(Items from a data source)
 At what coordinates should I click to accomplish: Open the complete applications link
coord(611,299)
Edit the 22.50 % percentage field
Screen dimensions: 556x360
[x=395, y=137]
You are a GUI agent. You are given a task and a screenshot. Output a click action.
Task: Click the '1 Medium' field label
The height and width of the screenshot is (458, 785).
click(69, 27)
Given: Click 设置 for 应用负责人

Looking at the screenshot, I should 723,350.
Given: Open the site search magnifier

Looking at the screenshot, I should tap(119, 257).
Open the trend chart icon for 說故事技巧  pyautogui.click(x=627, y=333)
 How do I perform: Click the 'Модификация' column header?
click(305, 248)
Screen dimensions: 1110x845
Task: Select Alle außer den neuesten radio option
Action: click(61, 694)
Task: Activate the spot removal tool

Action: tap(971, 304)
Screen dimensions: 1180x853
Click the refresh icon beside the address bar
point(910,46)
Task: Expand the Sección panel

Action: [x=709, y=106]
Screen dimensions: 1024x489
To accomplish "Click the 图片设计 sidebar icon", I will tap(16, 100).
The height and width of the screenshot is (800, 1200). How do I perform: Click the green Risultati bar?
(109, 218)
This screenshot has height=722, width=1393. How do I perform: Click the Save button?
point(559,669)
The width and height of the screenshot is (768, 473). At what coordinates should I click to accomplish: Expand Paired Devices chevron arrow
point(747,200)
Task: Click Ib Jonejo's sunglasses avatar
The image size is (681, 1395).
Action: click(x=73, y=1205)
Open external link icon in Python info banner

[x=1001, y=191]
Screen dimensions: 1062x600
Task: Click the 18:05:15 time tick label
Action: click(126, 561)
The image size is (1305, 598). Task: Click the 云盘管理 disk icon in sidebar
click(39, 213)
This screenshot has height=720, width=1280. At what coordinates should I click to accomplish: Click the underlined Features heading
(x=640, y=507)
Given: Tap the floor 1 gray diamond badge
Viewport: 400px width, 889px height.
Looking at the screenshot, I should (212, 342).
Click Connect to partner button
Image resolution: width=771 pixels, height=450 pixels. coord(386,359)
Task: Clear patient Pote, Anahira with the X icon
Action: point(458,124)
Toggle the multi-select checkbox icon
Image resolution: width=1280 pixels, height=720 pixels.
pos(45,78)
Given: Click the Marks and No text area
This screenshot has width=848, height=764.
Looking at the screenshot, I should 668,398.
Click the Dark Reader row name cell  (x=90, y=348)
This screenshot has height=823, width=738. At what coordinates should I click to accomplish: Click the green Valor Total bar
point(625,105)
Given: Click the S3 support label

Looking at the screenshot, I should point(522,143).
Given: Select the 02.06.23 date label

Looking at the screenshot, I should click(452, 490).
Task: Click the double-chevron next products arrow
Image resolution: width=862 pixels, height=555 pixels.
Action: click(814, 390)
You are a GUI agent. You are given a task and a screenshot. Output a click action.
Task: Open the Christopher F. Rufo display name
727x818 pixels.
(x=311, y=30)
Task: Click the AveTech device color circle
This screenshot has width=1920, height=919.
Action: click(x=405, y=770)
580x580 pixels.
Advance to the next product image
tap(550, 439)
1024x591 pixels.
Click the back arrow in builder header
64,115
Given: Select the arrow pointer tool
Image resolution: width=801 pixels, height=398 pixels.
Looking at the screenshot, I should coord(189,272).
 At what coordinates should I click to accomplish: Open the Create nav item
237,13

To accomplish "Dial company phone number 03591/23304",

-- Problem details --
Your reply should be an exact copy of every line from the line with "Task: Open the" through the final line of the data, and nothing more.

-- Exercise result --
Task: Open the Christopher F. Rufo display name
727x818 pixels.
(x=311, y=30)
Task: Click the AveTech device color circle
This screenshot has width=1920, height=919.
Action: click(x=405, y=770)
580x580 pixels.
Advance to the next product image
tap(550, 439)
1024x591 pixels.
Click the back arrow in builder header
64,115
Given: Select the arrow pointer tool
Image resolution: width=801 pixels, height=398 pixels.
Looking at the screenshot, I should coord(189,272).
 At what coordinates should I click to accomplish: Open the Create nav item
237,13

To accomplish "Dial company phone number 03591/23304",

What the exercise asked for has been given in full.